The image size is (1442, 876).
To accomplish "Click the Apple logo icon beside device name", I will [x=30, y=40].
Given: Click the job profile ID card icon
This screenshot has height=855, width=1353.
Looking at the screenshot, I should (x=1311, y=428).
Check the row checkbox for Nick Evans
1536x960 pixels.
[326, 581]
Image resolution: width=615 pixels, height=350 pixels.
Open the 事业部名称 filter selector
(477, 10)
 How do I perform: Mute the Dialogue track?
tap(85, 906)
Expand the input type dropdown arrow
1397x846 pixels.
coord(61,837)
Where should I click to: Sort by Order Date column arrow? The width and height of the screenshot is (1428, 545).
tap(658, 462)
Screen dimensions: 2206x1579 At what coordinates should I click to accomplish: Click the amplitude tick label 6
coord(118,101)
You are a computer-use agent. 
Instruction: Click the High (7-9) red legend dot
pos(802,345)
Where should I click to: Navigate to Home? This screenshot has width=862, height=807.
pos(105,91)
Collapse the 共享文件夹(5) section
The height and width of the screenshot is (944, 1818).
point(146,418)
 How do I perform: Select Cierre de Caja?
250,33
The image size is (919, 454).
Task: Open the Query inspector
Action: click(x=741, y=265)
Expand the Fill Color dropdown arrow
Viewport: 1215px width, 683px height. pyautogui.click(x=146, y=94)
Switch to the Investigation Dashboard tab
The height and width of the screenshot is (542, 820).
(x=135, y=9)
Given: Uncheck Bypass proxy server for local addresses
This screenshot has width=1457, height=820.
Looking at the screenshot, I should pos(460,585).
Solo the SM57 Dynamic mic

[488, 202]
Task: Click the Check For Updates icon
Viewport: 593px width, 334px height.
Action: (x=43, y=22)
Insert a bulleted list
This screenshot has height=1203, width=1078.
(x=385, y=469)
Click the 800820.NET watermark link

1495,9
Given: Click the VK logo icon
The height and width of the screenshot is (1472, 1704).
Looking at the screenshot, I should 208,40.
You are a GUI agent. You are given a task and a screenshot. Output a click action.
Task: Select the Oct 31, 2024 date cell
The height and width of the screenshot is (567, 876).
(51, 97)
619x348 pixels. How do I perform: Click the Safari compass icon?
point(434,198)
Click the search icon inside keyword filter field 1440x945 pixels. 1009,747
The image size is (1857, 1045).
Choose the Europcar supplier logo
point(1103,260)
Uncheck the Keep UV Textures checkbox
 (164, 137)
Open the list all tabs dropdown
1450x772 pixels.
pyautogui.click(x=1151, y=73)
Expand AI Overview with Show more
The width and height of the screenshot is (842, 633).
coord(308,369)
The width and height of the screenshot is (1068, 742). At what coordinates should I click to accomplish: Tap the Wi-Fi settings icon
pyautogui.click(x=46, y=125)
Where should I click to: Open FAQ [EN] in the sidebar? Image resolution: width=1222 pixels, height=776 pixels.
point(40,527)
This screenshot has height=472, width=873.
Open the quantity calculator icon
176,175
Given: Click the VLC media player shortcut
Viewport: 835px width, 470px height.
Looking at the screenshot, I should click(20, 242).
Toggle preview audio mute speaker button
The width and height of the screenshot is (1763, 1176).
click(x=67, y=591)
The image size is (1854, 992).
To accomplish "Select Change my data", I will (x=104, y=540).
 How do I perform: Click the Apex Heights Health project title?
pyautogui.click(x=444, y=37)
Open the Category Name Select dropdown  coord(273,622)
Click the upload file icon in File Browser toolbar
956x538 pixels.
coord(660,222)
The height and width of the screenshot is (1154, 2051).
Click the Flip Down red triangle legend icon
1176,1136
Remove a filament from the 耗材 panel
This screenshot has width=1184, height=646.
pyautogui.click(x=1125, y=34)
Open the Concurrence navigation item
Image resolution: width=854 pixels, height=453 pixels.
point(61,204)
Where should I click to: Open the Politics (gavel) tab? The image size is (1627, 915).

Task brief: Start with the line above that contains "This screenshot has width=1457, height=820." and stop after the line that contains "The height and width of the screenshot is (1154, 2051).". Output those lines exactly, and only those.

The completed task:
This screenshot has width=1457, height=820.
Looking at the screenshot, I should pos(460,585).
Solo the SM57 Dynamic mic

[488, 202]
Task: Click the Check For Updates icon
Viewport: 593px width, 334px height.
Action: (x=43, y=22)
Insert a bulleted list
This screenshot has height=1203, width=1078.
(x=385, y=469)
Click the 800820.NET watermark link

1495,9
Given: Click the VK logo icon
The height and width of the screenshot is (1472, 1704).
Looking at the screenshot, I should 208,40.
You are a GUI agent. You are given a task and a screenshot. Output a click action.
Task: Select the Oct 31, 2024 date cell
The height and width of the screenshot is (567, 876).
(51, 97)
619x348 pixels. How do I perform: Click the Safari compass icon?
point(434,198)
Click the search icon inside keyword filter field 1440x945 pixels. 1009,747
The image size is (1857, 1045).
Choose the Europcar supplier logo
point(1103,260)
Uncheck the Keep UV Textures checkbox
 (164, 137)
Open the list all tabs dropdown
1450x772 pixels.
pyautogui.click(x=1151, y=73)
Expand AI Overview with Show more
The width and height of the screenshot is (842, 633).
coord(308,369)
The width and height of the screenshot is (1068, 742). At what coordinates should I click to accomplish: Tap the Wi-Fi settings icon
pyautogui.click(x=46, y=125)
Where should I click to: Open FAQ [EN] in the sidebar? Image resolution: width=1222 pixels, height=776 pixels.
point(40,527)
This screenshot has height=472, width=873.
Open the quantity calculator icon
176,175
Given: Click the VLC media player shortcut
Viewport: 835px width, 470px height.
Looking at the screenshot, I should click(20, 242).
Toggle preview audio mute speaker button
The width and height of the screenshot is (1763, 1176).
click(x=67, y=591)
The image size is (1854, 992).
To accomplish "Select Change my data", I will (x=104, y=540).
 How do I perform: Click the Apex Heights Health project title?
pyautogui.click(x=444, y=37)
Open the Category Name Select dropdown  coord(273,622)
Click the upload file icon in File Browser toolbar
956x538 pixels.
coord(660,222)
The height and width of the screenshot is (1154, 2051).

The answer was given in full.